--- start PAGE EXTRACT ---

IDF also notes several open issues which could be addressed in future revisions of the standard. These include the allocation of manure off-farm. The current version of the standard does not assign any production emissions to manure, so that from the point of view of crop producers, manure is currently produced “emissions-free” (although crop producers of course need to account for emissions from manure application and field use in their own carbon footprint calculations). Other issues include how to account for transfers of animals between farms, or how to account for the use of feed additives and other mitigation technologies. As IDF notes, “Whilst there is not currently enough technical information available to provide a detailed calculation method, it is desirable that we make provision for the inclusion of these technologies as more evidence on their performance becomes available” (IDF, 2022[14]). IDF suggests that a mitigation technology may be included in carbon footprint calculations once it is accepted to be included in a national GHG emissions inventory, as this signals that evidence on emissions reductions is well-substantiated and internationally accepted. IDF itself has initiated the MiLCA project (in collaboration with the Global Research Alliance on Agricultural Greenhouse Gases) to develop a protocol for including mitigation actions in agricultural life cycle assessment (GRA, 2022[19]).
Another major issue is whether carbon sequestration should be included in the carbon footprint assessment, and if so, how. As noted, the current version of the IDF standard proposes to include carbon sequestration as it can be an important mitigation option, but it requires that it be reported separately. IDF notes that in future there should be more guidance in this area. In particular, it is likely that future versions of the IDF standard will also be able to incorporate the GHG Protocol’s Land Sector and Removals Guidance in this regard.
4.5. A first assessment
Copy link to 4.5. A first assessmentAs the previous discussion shows, there exists a well-developed landscape of carbon footprint reporting standards covering both firm-level (organisation-level) and product-level reporting. Product-level carbon footprint standards are furthermore based on the widely used Life Cycle Assessment methodology. At the level of cross-sectoral guidance, multiple standards co-exist, notably the ISO and GHG Protocol standards as well as the older PAS 2050 standard. Yet, these standards are quite similar.

--- end PAGE EXTRACT ---

AIM OF THE EXERCISE - Reproduce word for word the stretch of the passage on carbon footprint standards from "Another major issue" through "in this regard.". The entries after this passage on carbon footprint standards aren't needed.

--- start RECORD EXTRACTS ---

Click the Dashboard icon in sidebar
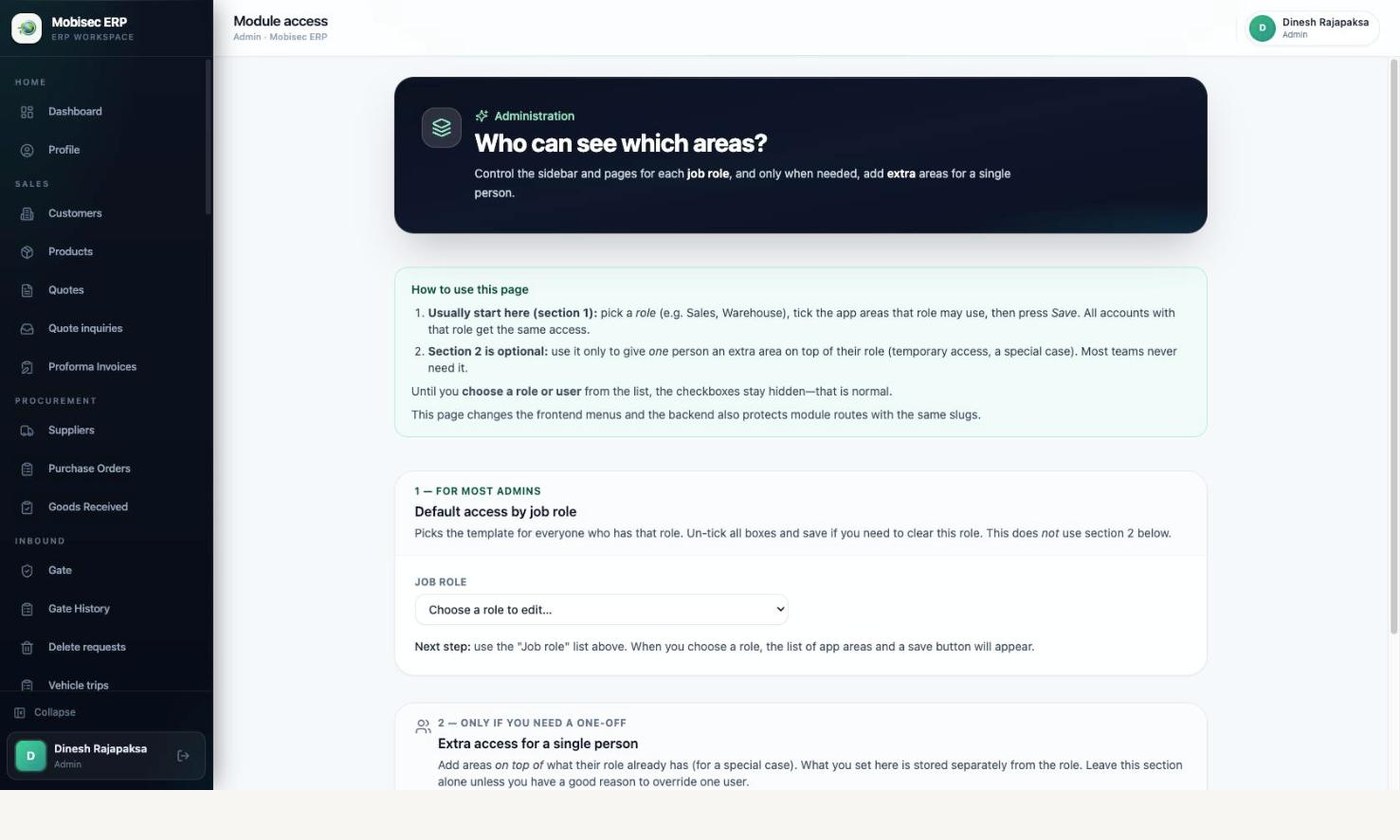This screenshot has height=840, width=1400. tap(27, 112)
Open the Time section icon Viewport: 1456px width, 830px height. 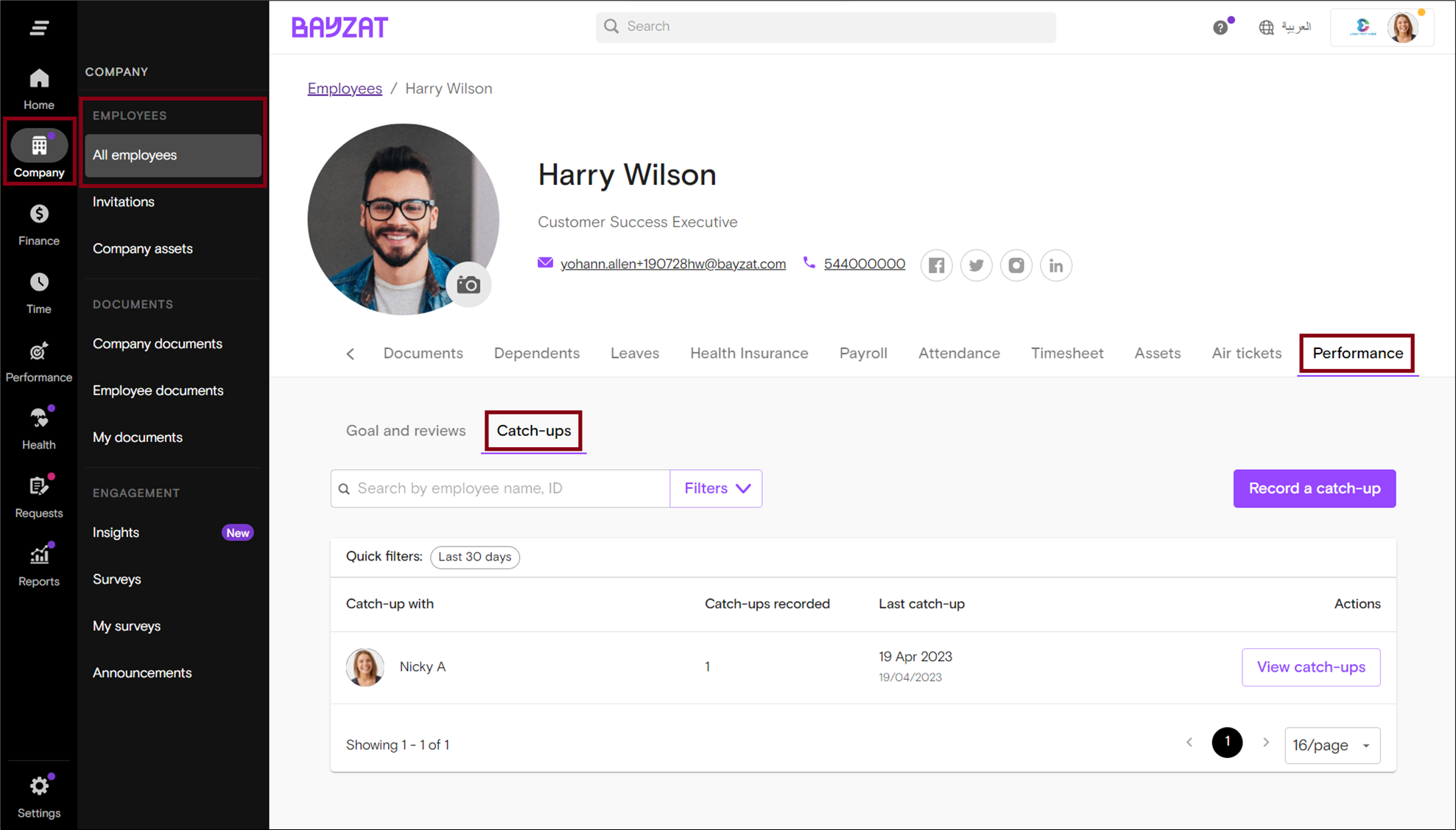tap(38, 282)
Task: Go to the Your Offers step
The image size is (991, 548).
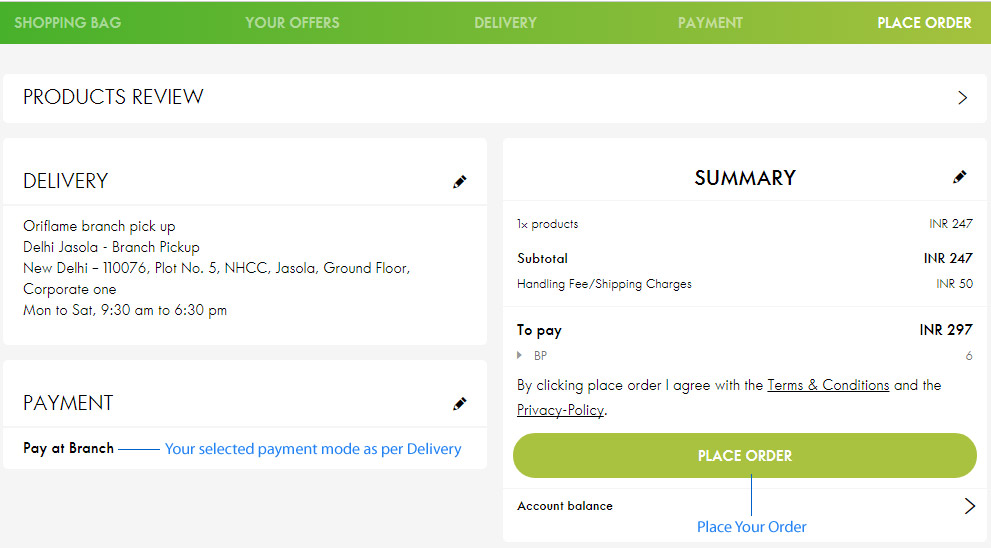Action: (292, 23)
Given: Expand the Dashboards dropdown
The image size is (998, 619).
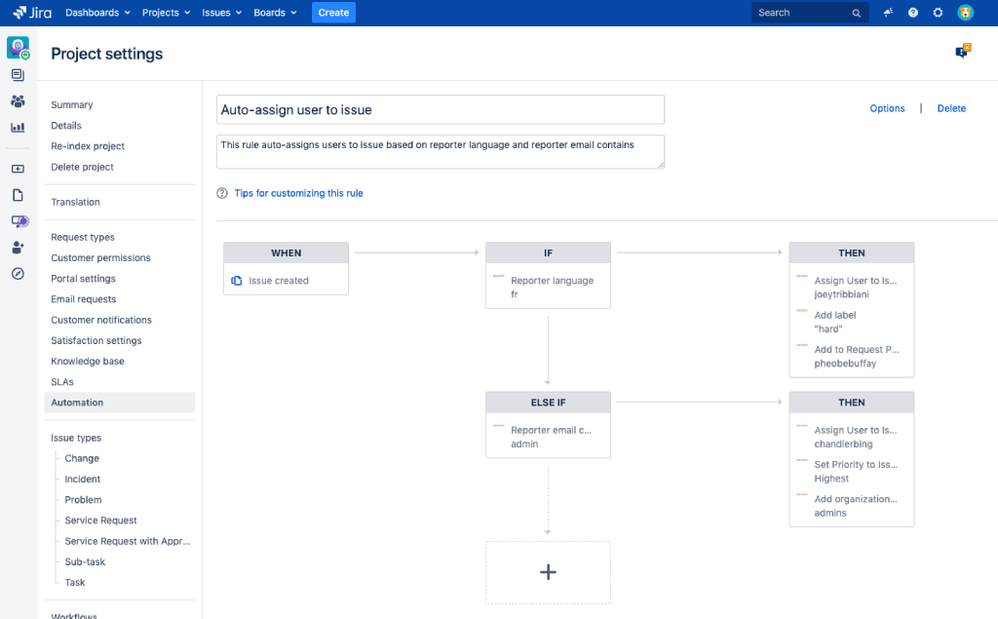Looking at the screenshot, I should coord(93,13).
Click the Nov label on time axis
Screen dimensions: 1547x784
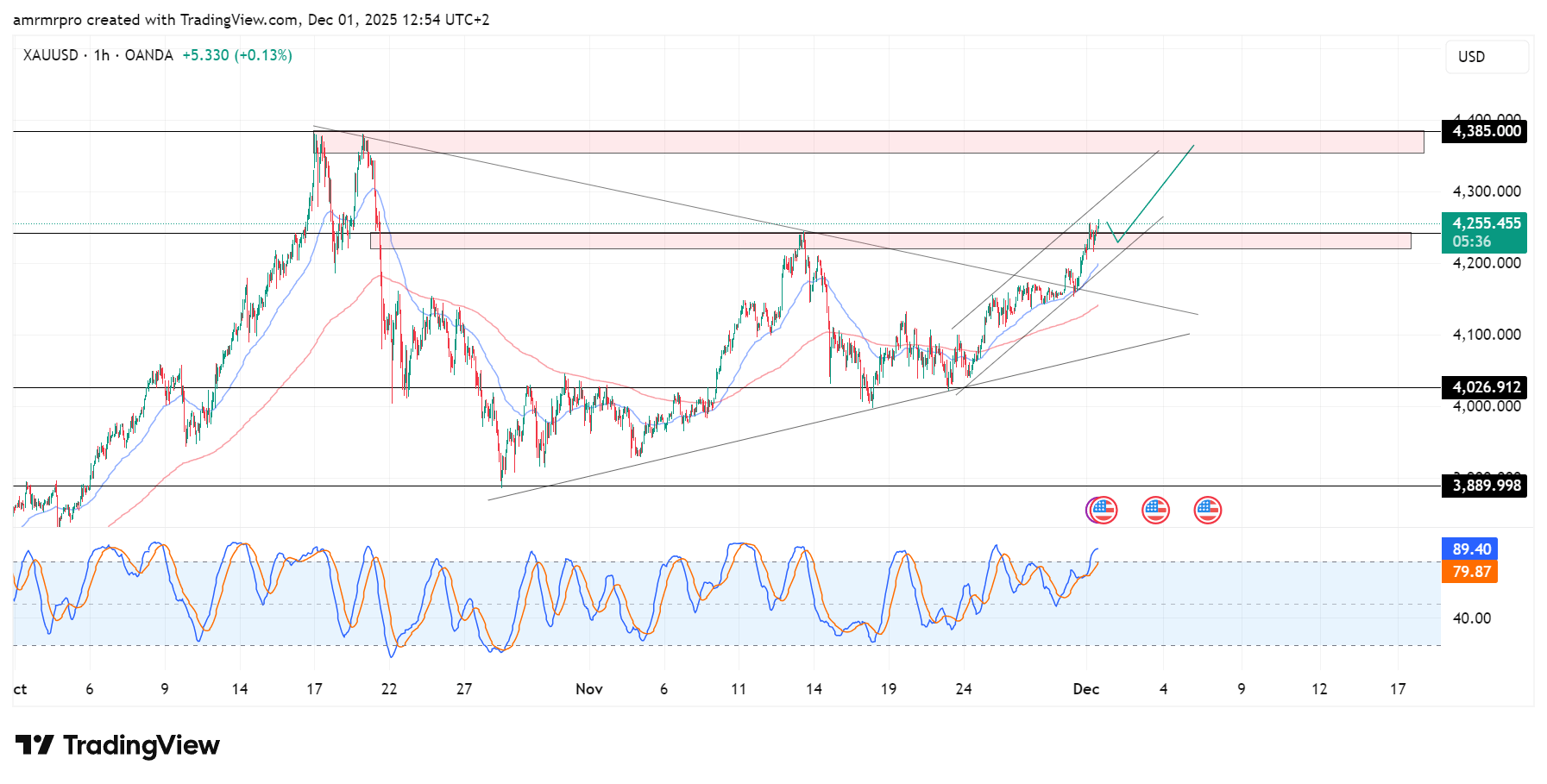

--- end RECORD EXTRACTS ---

WRITTEN RESPONSE -
Another major issue is whether carbon sequestration should be included in the carbon footprint assessment, and if so, how. As noted, the current version of the IDF standard proposes to include carbon sequestration as it can be an important mitigation option, but it requires that it be reported separately. IDF notes that in future there should be more guidance in this area. In particular, it is likely that future versions of the IDF standard will also be able to incorporate the GHG Protocol’s Land Sector and Removals Guidance in this regard.